Drug Treatment Bottom Line

There is debate over the use of medications to treat osteopenia, and some argue that osteopenia is a natural part of aging. Yet we know that some people will be at a greater risk of suffering fractures, and all that a fracture might mean if it is left untreated. If you have osteopenia, you and your healthcare provider can estimate your 10-year risk of developing a hip or spine fracture using charts and tables available from the World Health Organization or the Osteoporosis Foundation.

Managing Osteopenia With or Without Drugs

Whether or not you choose to use medications for osteopenia, there are things you can do to reduce your risk of fractures. From making sure your stairs are free of clutter to staying off of ladders, there are a number of simple ways you can reduce your chance of a fall.

Getting adequate calcium and vitamin D is important as well. Many people get ample calcium in their diet, but vitamin D is harder to come by, especially in Northern climates. Talk to your healthcare provider about checking your vitamin D level (most people are deficient). If your level is low or in the lower part of the normal range, ask about whether or not you should take a vitamin D3 supplement.

Regular exercise and abstaining from smoking are also crucially important in the prevention of osteoporosis.

A Word From Verywell on the Treatment of Osteopenia

Unlike osteoporosis, there aren’t clear guidelines on treating osteopenia, and each person must be evaluated carefully to decide whether medications may be of benefit. One major consideration is whether a person is expected to progress to having osteoporosis or is at an increased risk of suffering fractures as a result of other medical conditions.

There are several medications which can be effective in reducing bone loss, but these all come with the risk of side effects as well. Currently, the only drugs approved for osteopenia (osteoporosis prevention) are Actonel and Evista. Other medications, however, may be considered based on an individuals particular circumstances.

If you have been diagnosed with osteopenia have a careful discussion with your healthcare provider.

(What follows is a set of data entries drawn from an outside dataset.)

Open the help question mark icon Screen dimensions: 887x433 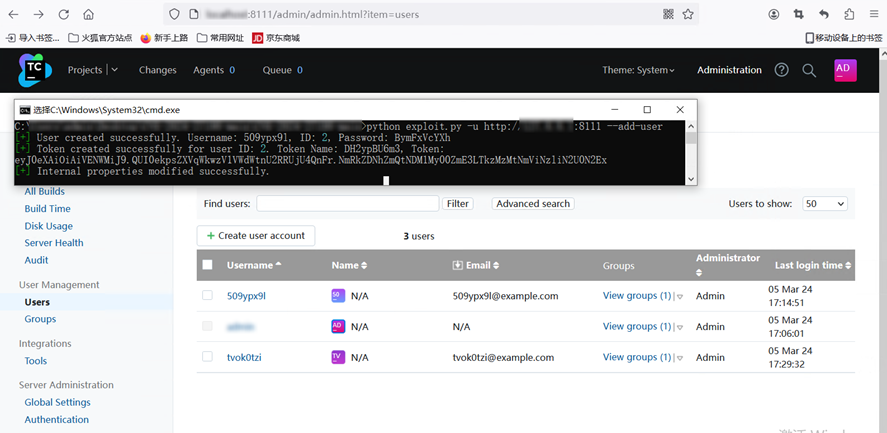(782, 70)
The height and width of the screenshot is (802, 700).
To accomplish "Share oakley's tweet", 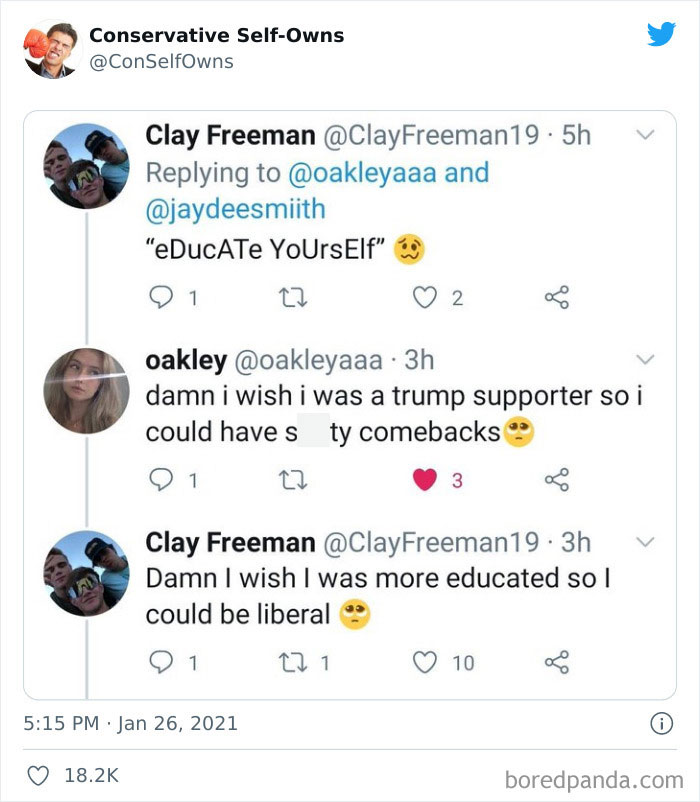I will point(556,480).
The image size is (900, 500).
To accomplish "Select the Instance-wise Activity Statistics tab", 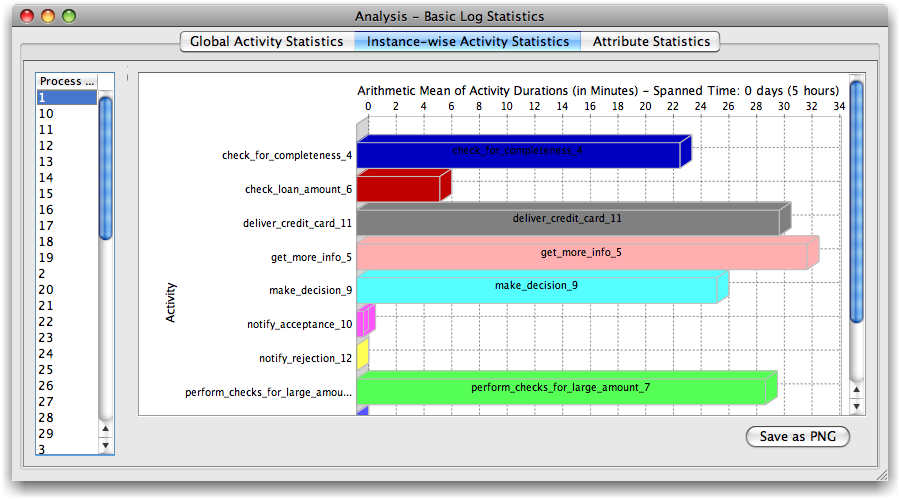I will tap(467, 42).
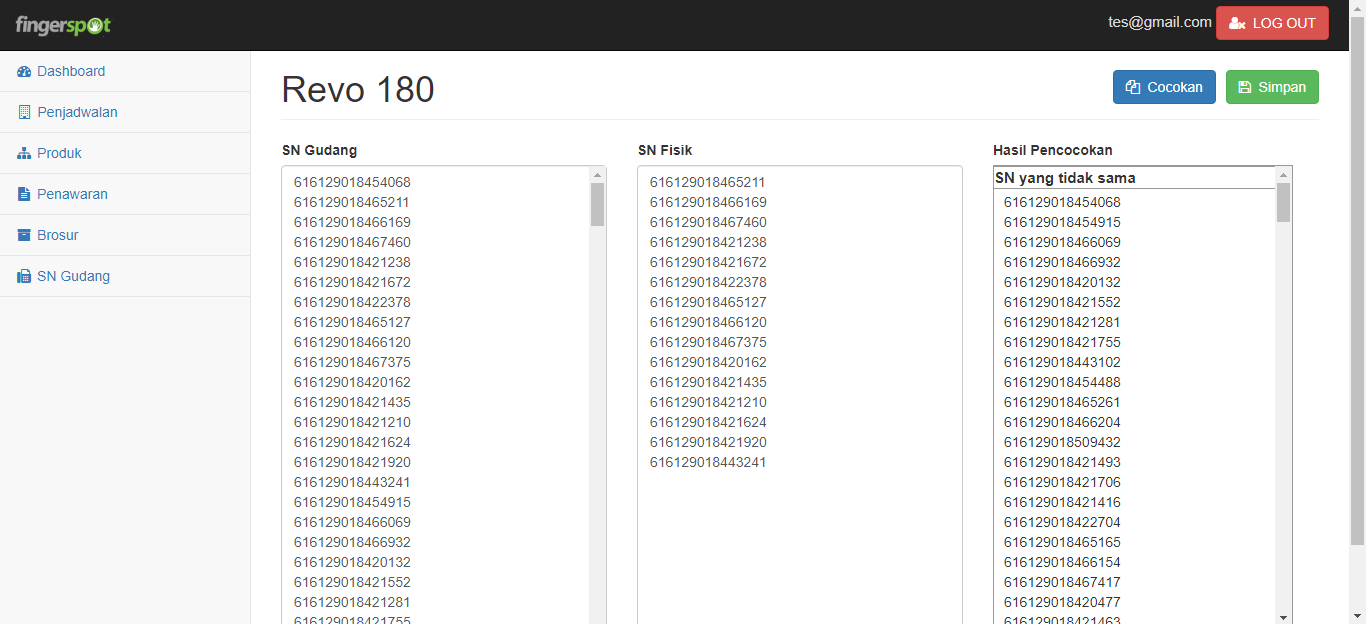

Talk about what may be expected in the years to come. Talk about your risk of fractures, and what fractures might mean with regard to your mobility and independence. Then talk about the potential side effects of any treatment and weigh these against any benefit you might predict. It’s important to be your own advocate in your care, especially in a situation such as this in which treatment options must be carefully individualized.